Dans quelle mesure la démarche de Jürgen Hebermas est-elle  redevable à la réflexion de Martin Heidegger sur "l'essence de la technique", bien qu'il ne soit jamais fait mention de l'auteur de Sein und Zeit ? Tandis que Heidegger rattache la question de la science et de  la technique à l'Histoire de la métaphysique occidentale et à la question de l'Être, notamment avec la notion de "Gestell" ("arraisonnement"), Habermas s'interroge plus particulièrement sur l'incidence de la science et de la technique sur le "monde social vécu" et la compatibilité entre technocratie et  démocratie.

Mais l'explicitation des présupposés idéologiques et des enjeux politiques de la science et de la technique ne dérive-t-elle pas de la clarification préalable de leurs présupposés métaphysiques et notamment de leur inscription dans un horizon de vérité indépassable ?

La spécificité du progrès scientifique et technique est son caractère indéniablement cumulatif, au regard duquel toute autre forme de "progrès" peut être mise en doute ou regardée comme une analogie métaphorique. Le souci théorique premier de J. Habermas est de se situer par rapport à ce progrès scientifique et technique, de proposer une théorie sociale qui tienne compte des modifications profondes - "qualitatives" - qu’ont apportées les dernières décennies à cet égard.

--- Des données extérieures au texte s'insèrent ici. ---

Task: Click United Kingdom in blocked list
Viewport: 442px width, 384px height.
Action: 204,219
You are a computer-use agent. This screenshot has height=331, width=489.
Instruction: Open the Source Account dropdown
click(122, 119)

Il lui incombe dès lors la tâche d’une démystification de la magie… chiffrée dont s’entoure le complexe scientifico-technique. Mais cette mise en question se veut elle-même "scientifique" : il ne suffit pas, dans un mouvement de raidissement volontariste et activiste, de poser le primat exclusif du facteur humain et de dénier à la technique la toute puissance usurpée que d’aucuns revendiquent pour elle, tout en s’économisant l’effort d’une plus ample réflexion, pour pouvoir d’emblée passer à l’action. Il ne s’agit pas de proposer un volontarisme qui soit seulement l’inverse de la technocratie. La technique n’est pas un "tigre de papier", elle doit être éminemment prise au sérieux. 

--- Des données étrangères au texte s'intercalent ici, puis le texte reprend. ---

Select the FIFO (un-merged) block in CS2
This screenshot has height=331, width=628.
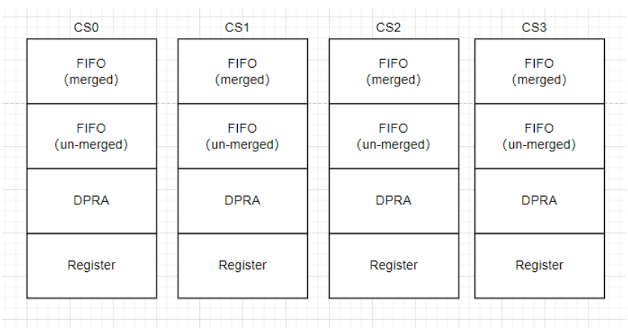tap(393, 136)
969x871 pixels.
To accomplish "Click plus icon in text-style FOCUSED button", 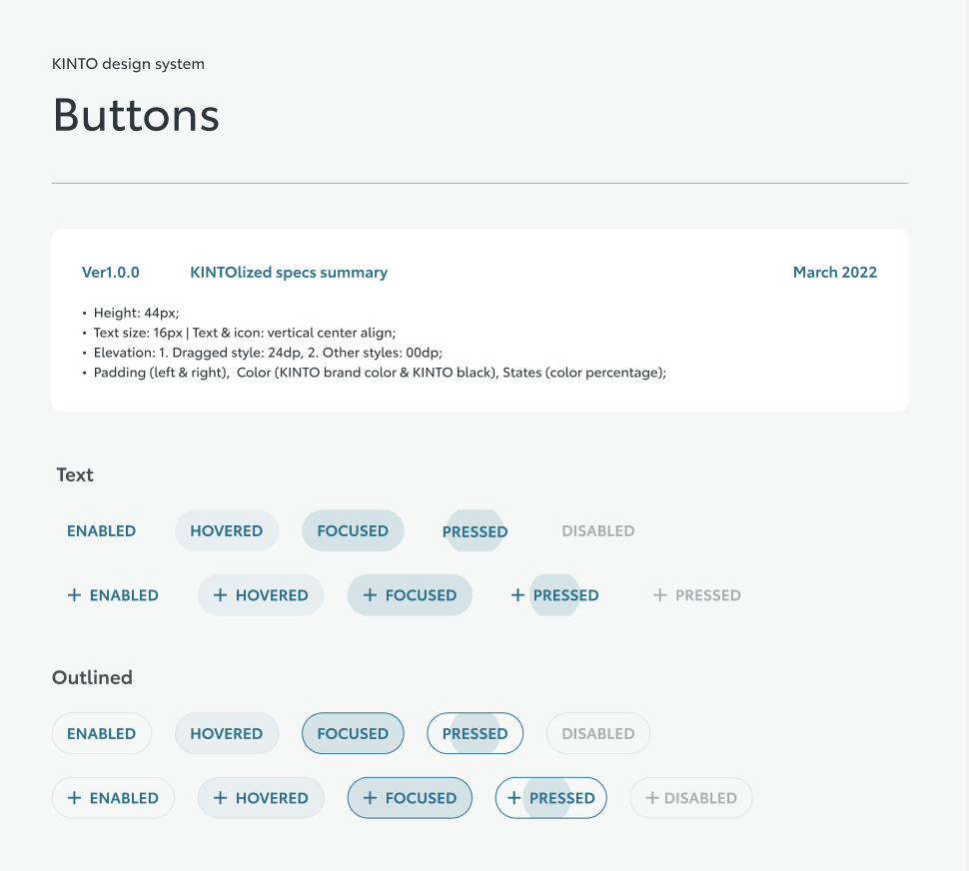I will pyautogui.click(x=370, y=595).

Le complexe militaro-industriel (CMI) : 

"(…) Le complexe scientifico-technique se politise en quelque sorte, au même titre que la politique se scientificise". Les investissements en matière stratégique ont là une importance décisive ; ce sont eux qui déterminent des priorités qui finissent par se répercuter sur l’ensemble du système. Aux États-Unis, on le sait, la Défense et l’Université travaillent en symbiose. Par ailleurs, les sociologues américains ont attiré l’attention sur l’existence d’un "complexe militaro-industriel". Aux Etats-Unis, le ministère de la Défense et la NASA. sont les deux plus importants commanditaires en matière de recherche scientifique…

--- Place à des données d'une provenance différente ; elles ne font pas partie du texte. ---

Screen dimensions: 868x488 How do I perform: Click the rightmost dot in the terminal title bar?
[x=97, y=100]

A tel point qu’on a maintenant tout un complexe science-technique-industrie-armée-administration intégré, avec un processus de feed-back généralisé, que l’auteur compare à un système de vases communicants. C’est ainsi que science et technique deviennent la première force productive. Après quelques autres, J. Habermas en tire la conséquence que la théorie marxiste de la valeur travail devra faire l’objet d’une révision, car c’est le travail intellectuel "sophistiqué" qui est maintenant à la base effective de notre économie."

Note : l'expression "complexe militaro-industriel" fut créee par le Président Dwight. D. Eisenhauer lors de son départ de la Maison Blanche en 1961 pour désigner la synergie entre la technique, l'armement et le pouvoir politique et en souligner les dangers.

"La technique et la science constituent désormais les forces productives les plus importantes des sociétés développées. Cette situation nouvelle pose le problème de leur relation avec la pratique sociale, telle qu’elle doit s’exercer dans un monde où l’information est elle-même un produit de la technique."

Illusions et dangers de la technocratie :

Jünger Habermas examine l’incidence de la rationalité scientifique sur "le monde social vécu" et ses répercussions sur le fonctionnement de la démocratie. Il montre les limites de la technocratie qui tend à s’abriter derrière une pseudo-rationalité pour assurer le triomphe de ses intérêts. Il analyse le système des valeurs en cours, les finalités que se propose le corps social sans toujours en avoir conscience, la fonction des idéologies qui les systématisent.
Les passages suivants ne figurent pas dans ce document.